◆ Directions ◆
Go through the records and show each line where the word "computer" occurs.

[Dataset entries]
___
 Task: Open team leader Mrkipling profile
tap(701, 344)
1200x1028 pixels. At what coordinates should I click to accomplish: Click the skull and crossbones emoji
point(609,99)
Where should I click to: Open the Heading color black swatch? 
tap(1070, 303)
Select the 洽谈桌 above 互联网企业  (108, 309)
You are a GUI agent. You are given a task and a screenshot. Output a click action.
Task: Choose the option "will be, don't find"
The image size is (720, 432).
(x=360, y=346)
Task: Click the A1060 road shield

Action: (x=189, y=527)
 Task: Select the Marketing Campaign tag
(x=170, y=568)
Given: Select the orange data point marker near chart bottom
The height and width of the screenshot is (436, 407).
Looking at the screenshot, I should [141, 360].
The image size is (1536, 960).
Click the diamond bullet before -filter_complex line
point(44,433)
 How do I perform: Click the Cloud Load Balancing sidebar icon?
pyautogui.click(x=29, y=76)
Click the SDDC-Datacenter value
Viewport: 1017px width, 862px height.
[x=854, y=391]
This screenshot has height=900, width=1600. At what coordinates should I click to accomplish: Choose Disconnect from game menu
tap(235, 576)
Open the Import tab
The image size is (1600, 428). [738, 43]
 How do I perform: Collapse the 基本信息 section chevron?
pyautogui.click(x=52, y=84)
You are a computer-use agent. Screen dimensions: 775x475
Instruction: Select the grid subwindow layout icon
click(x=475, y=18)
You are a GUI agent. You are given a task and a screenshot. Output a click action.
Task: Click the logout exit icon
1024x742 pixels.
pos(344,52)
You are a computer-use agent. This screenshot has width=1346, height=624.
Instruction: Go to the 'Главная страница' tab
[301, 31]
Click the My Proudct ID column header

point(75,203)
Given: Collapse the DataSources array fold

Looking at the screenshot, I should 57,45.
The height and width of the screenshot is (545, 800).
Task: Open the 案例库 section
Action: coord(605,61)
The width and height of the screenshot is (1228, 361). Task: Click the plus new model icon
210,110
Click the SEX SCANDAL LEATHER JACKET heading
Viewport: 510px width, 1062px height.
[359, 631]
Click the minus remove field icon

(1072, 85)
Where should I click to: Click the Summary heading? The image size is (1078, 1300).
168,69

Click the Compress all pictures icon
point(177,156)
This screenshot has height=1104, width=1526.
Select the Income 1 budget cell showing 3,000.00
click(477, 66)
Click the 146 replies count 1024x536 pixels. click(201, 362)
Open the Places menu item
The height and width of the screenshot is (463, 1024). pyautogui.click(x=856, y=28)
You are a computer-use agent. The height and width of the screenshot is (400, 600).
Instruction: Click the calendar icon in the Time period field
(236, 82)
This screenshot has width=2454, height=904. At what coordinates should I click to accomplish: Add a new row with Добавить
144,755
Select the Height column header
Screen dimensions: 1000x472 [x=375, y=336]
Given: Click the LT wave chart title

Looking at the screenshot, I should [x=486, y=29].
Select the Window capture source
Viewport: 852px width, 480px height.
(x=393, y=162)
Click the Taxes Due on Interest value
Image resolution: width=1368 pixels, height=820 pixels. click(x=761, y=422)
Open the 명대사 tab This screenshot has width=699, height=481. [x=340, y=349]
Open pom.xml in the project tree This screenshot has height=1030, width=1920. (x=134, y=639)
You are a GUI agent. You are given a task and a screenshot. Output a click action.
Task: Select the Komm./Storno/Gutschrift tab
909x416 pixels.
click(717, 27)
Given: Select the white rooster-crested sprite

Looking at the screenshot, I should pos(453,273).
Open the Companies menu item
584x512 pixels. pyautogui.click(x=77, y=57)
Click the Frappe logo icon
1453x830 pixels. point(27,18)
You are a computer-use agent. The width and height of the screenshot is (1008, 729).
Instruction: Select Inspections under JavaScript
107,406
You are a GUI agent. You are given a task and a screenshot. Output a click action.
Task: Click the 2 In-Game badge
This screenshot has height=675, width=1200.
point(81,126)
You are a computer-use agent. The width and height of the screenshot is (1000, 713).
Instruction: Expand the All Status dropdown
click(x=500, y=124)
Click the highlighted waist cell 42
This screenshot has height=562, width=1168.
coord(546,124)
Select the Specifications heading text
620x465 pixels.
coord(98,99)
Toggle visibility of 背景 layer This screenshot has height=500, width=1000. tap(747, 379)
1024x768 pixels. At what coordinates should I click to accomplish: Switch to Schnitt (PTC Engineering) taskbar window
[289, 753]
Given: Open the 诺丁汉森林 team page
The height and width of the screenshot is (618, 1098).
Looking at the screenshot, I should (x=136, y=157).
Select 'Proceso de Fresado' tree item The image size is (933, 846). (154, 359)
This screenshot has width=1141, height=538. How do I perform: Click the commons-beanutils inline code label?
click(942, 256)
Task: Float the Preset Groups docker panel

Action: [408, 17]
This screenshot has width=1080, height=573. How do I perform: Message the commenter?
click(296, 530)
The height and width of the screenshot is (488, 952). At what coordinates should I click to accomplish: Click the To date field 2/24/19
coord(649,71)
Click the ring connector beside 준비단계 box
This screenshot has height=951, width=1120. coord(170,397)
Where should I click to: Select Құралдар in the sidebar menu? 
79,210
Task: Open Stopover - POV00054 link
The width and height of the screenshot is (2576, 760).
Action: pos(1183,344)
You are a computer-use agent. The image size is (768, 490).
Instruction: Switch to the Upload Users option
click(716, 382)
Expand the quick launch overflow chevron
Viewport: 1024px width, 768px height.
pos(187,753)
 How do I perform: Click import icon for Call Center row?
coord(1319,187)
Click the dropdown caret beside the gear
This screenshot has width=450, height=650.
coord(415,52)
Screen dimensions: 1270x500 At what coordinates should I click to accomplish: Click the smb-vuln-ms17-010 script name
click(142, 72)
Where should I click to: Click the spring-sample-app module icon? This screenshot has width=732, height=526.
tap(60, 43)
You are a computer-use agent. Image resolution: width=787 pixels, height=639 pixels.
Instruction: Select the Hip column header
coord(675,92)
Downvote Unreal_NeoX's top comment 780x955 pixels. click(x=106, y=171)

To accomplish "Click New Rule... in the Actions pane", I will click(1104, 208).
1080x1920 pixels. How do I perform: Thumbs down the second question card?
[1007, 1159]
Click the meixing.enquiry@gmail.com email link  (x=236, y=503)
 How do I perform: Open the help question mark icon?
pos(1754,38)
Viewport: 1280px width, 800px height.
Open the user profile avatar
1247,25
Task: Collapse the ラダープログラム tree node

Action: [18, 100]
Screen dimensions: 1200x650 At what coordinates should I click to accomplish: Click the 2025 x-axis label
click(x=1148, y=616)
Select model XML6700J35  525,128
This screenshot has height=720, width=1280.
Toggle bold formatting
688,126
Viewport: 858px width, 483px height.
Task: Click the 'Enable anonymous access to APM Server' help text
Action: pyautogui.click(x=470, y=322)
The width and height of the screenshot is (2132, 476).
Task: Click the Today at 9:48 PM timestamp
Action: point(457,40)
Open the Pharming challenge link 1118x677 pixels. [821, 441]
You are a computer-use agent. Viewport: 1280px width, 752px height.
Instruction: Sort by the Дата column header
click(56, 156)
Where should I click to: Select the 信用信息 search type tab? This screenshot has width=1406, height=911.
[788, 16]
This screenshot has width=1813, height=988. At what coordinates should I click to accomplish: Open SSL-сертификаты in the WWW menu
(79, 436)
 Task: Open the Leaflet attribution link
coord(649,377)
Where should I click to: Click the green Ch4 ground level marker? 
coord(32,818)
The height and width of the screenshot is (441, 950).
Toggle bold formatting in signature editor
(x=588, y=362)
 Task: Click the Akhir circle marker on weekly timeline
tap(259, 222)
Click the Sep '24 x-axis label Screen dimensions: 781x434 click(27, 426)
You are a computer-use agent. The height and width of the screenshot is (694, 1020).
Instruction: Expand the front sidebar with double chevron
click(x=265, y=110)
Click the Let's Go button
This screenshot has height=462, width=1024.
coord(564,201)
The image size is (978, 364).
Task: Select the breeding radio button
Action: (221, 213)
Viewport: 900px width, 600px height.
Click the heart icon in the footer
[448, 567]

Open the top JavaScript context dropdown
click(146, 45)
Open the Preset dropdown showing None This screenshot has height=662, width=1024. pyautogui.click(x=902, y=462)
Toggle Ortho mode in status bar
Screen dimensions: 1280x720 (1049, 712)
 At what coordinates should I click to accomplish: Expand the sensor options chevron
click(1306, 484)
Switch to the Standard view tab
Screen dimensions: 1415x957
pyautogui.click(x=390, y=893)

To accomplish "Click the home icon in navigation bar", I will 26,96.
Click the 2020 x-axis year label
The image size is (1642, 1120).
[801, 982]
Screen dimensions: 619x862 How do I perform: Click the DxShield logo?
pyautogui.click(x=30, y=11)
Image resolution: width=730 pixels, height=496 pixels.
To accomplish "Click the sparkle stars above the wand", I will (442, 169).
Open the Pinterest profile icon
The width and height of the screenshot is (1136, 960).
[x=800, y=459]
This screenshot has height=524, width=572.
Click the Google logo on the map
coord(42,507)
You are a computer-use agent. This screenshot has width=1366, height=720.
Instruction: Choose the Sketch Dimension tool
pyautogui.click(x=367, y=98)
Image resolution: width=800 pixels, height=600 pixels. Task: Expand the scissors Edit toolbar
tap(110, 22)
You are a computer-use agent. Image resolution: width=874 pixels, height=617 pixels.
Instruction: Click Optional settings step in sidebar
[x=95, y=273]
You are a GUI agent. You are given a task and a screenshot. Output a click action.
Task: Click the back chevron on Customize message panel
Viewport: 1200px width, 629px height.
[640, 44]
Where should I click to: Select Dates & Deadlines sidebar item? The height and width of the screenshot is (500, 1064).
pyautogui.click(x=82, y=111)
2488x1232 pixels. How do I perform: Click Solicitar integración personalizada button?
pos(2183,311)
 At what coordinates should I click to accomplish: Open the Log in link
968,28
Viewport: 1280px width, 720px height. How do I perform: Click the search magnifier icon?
___
◆ Result ◆
You are a computer-use agent. Screen dimensions: 775x475
You are a computer-use agent. This screenshot has width=1346, height=624.
You are a computer-use agent. The height and width of the screenshot is (400, 600).
You are a computer-use agent. The width and height of the screenshot is (1008, 729).
You are a computer-use agent. The width and height of the screenshot is (1000, 713).
You are a computer-use agent. The image size is (768, 490).
You are a computer-use agent. Image resolution: width=787 pixels, height=639 pixels.
You are a computer-use agent. Viewport: 1280px width, 752px height.
You are a computer-use agent. The height and width of the screenshot is (694, 1020).
You are a computer-use agent. This screenshot has width=1366, height=720.
You are a computer-use agent. Image resolution: width=874 pixels, height=617 pixels.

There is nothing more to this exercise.